● WHAT NEEDS TO BE DONE
Although the data holds pictures, return only the lines from the one containing "The height and" to the end, exactly, and without them.
======== DATASET EXCERPTS ========
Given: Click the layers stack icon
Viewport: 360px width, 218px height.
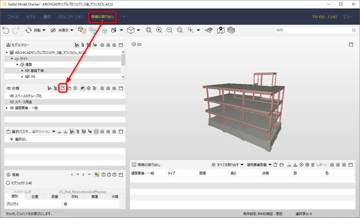Looking at the screenshot, I should pyautogui.click(x=231, y=30).
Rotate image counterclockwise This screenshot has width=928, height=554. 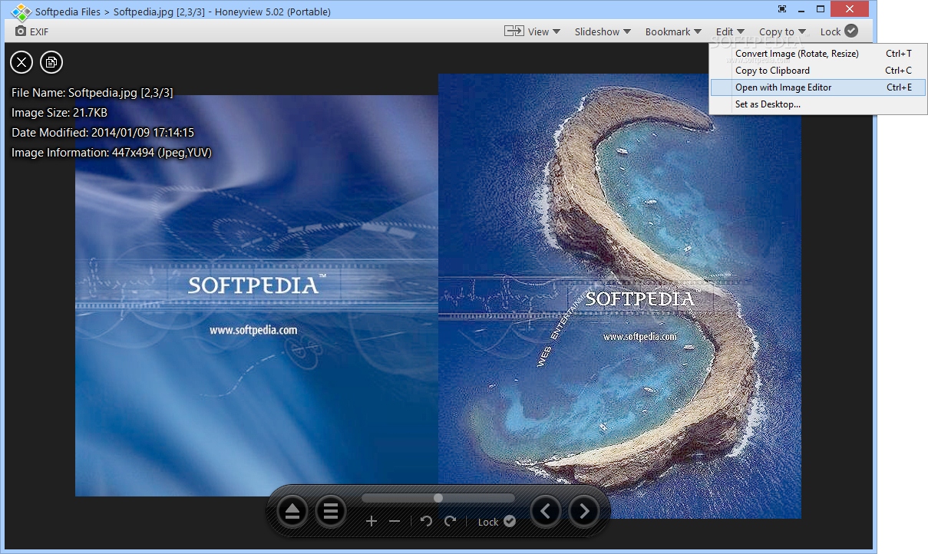pos(427,522)
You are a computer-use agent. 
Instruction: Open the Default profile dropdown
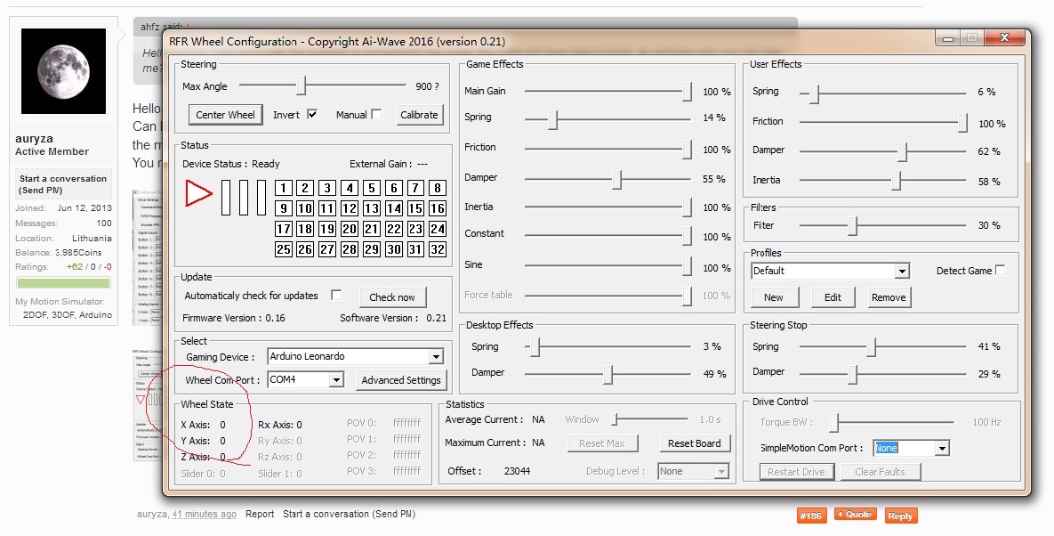[902, 272]
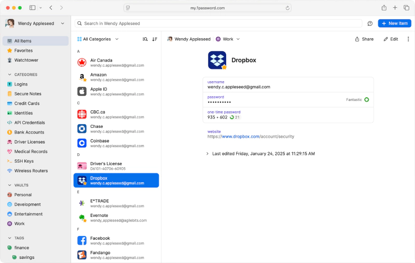Click the search field in Wendy Appleseed
The image size is (415, 263).
pos(218,23)
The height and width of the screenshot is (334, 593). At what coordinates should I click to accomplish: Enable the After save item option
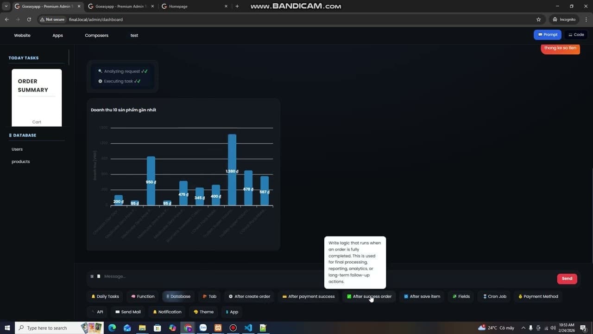(422, 296)
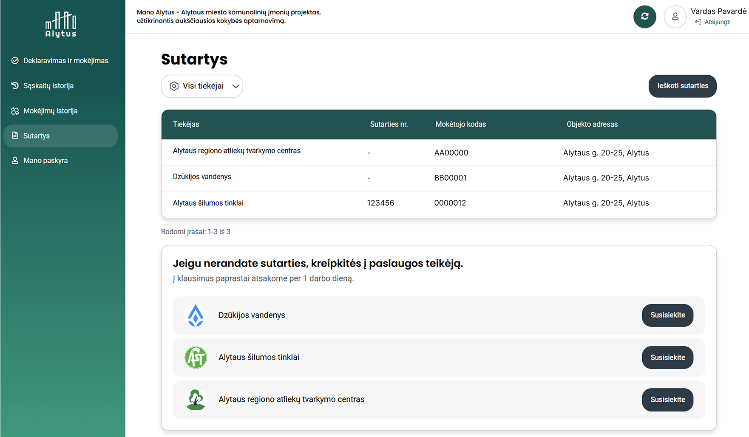Select the Alytaus šilumos tinklai contract row
749x437 pixels.
point(439,203)
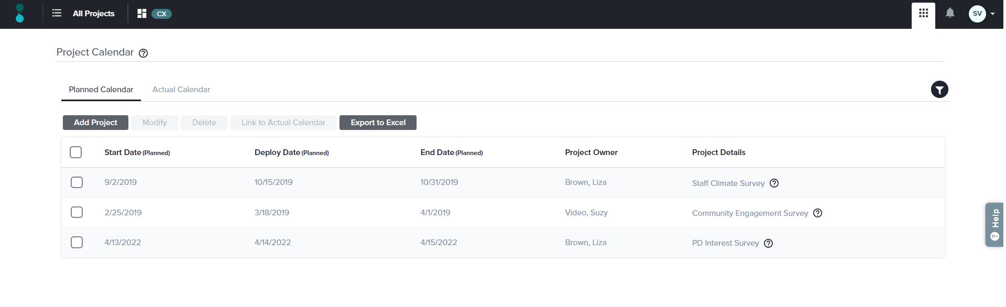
========
● WRITTEN RESPONSE
The height and width of the screenshot is (334, 593). At what coordinates should I click to accomplish: Enable the After save item option
(422, 296)
Select the Alytaus šilumos tinklai contract row
749x437 pixels.
point(439,203)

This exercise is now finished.